Heart failure treatment, how to use diuretics

  Heart failure, referred to as heart failure, is a group of clinical syndromes caused by any abnormalities in the structure or function of the heart that cause ventricular filling and/or impaired ejection ability. The main clinical manifestations are dyspnea, fatigue and fluid retention. Diuretics are the most commonly used drugs for the treatment of heart failure. By increasing the excretion of water and sodium, reducing the patient’s heart volume load, alleviating the symptoms of congestion, and reducing edema, it is the cornerstone of heart failure treatment. Commonly used diuretics include thiazides, loop diuretics, potassium-sparing diuretics, etc. Scientific and rational use can effectively improve the quality of life of patients.
  Here is a brief introduction to these types of drugs.
  Loop diuretics are suitable for most patients with heart failure, especially for patients with significant fluid retention or impaired renal function, including furosemide, torasemide, and bumetanide. 40mg furosemide, 10mg torsemide and 1mg bumetanide have similar diuretic effects. The most commonly used clinical diuretic is furosemide, and its dose has a linear relationship with its effect; because torsemide and bumetanide have higher oral bioavailability, they have better diuretic effects for some patients.

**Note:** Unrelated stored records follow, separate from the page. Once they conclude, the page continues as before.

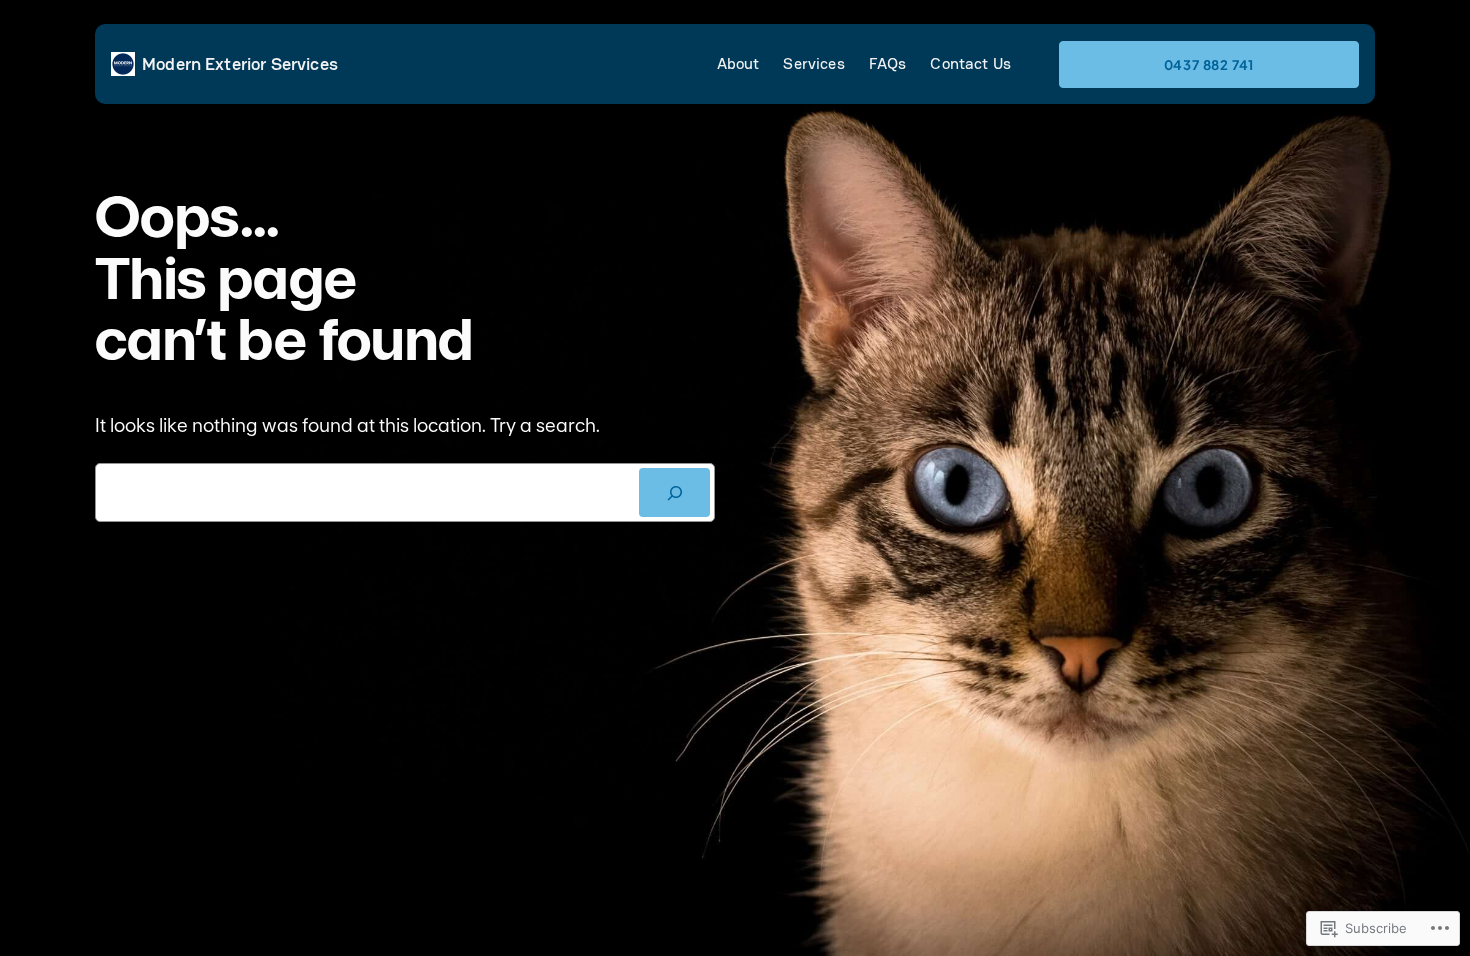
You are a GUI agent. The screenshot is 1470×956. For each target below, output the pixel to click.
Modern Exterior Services (240, 63)
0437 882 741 (1209, 64)
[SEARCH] (674, 492)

  Thiazides are less effective than loop diuretics and are only suitable for patients with heart failure with mild fluid retention, hypertension and normal renal function. It mainly contains benzflurothiazide, hydrochlorothiazide, and metolazone. In patients with impaired renal function, the effect of thiazide diuretics is weakened and is not recommended, but in patients with refractory edema (the daily dosage of furosemide exceeds 80 mg), thiazide diuretics can be combined with loop diuretics.
  The main role of potassium-sparing diuretics is to promote the excretion of sodium ions and water, while potassium ions are not excreted. The commonly used potassium-sparing diuretics in clinic are spironolactone and triamterene. Currently, spironolactone is widely used, and it is mostly used for diuretic treatment of combined hypokalemia. Potassium-sparing diuretics have relatively weak diuretic effects and are generally used together with hydrochlorothiazide, a thiazide diuretic, to maintain the balance of potassium ions in the body. When applying potassium-sparing diuretics, attention should be paid to recheck blood biochemistry and the changes of potassium ions. In addition, patients with hyperkalemia should be disabled and those with renal insufficiency should be used with caution.
  In addition, tolvaptan is currently recommended for patients with congestive heart failure, poor efficacy of conventional diuretics, hyponatremia, or a tendency to impair renal function. This medicine can be used in combination with loop diuretics and has a synergistic diuretic effect.
  In addition to drug treatment, patients with heart failure should also pay attention to their lives. Studies have shown that about 30% of patients with heart failure will be hospitalized again within 2 to 3 months of discharge, and about 70% of patients will be hospitalized again within 1 year of discharge. So, what should patients with heart failure do in their lives? For details, please refer to the following-
  diet: low-salt, low-fat, easy-to-digest diet, small and frequent meals, each meal should not be oversatisfied, eat more fresh fruits and vegetables. Choose foods rich in high-quality protein, such as milk, lean meat, and freshwater fish. For patients with acute heart failure and volume overload, the sodium intake is less than 2 grams per day. Limit foods with high sodium content such as: pickled or smoked products, sausages, canned food, seafood, soda crackers, etc. Pay attention to cooking skills. Use sugar, sugar substitutes, vinegar and other condiments to increase appetite.
  Prevent constipation: Develop a good habit of defecation every day, drink a glass of warm water every morning or before breakfast. Massage the abdomen with both hands every day, centering on the navel, massage in a clockwise direction with moderate intensity, no less than 30 laps each time to promote bowel movements.
  Work and rest on time: Work and rest regularly, go to bed early and get up early, avoid staying up late, ensure adequate sleep, and increase your lunch break when you feel insufficient sleep. Quit smoking and alcohol, avoid strong tea, coffee and other irritating drinks. Obese people control their weight.
  Appropriate exercise: walking, jogging, Tai Chi, etc. are recommended. Do not do fulminant sports or activities, such as sudden jumping, turning, lifting heavy objects, holding children, opening wine bottles, holding objects, etc. You should stop immediately when you have difficulty breathing, chest pain, heart palpitations, dizziness, fatigue, sweating, pale complexion, and low blood pressure during exercise.
  Prevention of infection: Maintain a suitable indoor temperature, increase or decrease clothing in time, avoid colds and colds, and avoid crowded places. Get influenza vaccine every year and pneumonia vaccine regularly.
  Joyful mood: maintain a positive and optimistic attitude, combine work and rest, relax, and avoid anxiety and tension. Correctly understand the disease and actively cooperate with the treatment. Family members should give patients active support, help build confidence in overcoming the disease, and maintain emotional stability.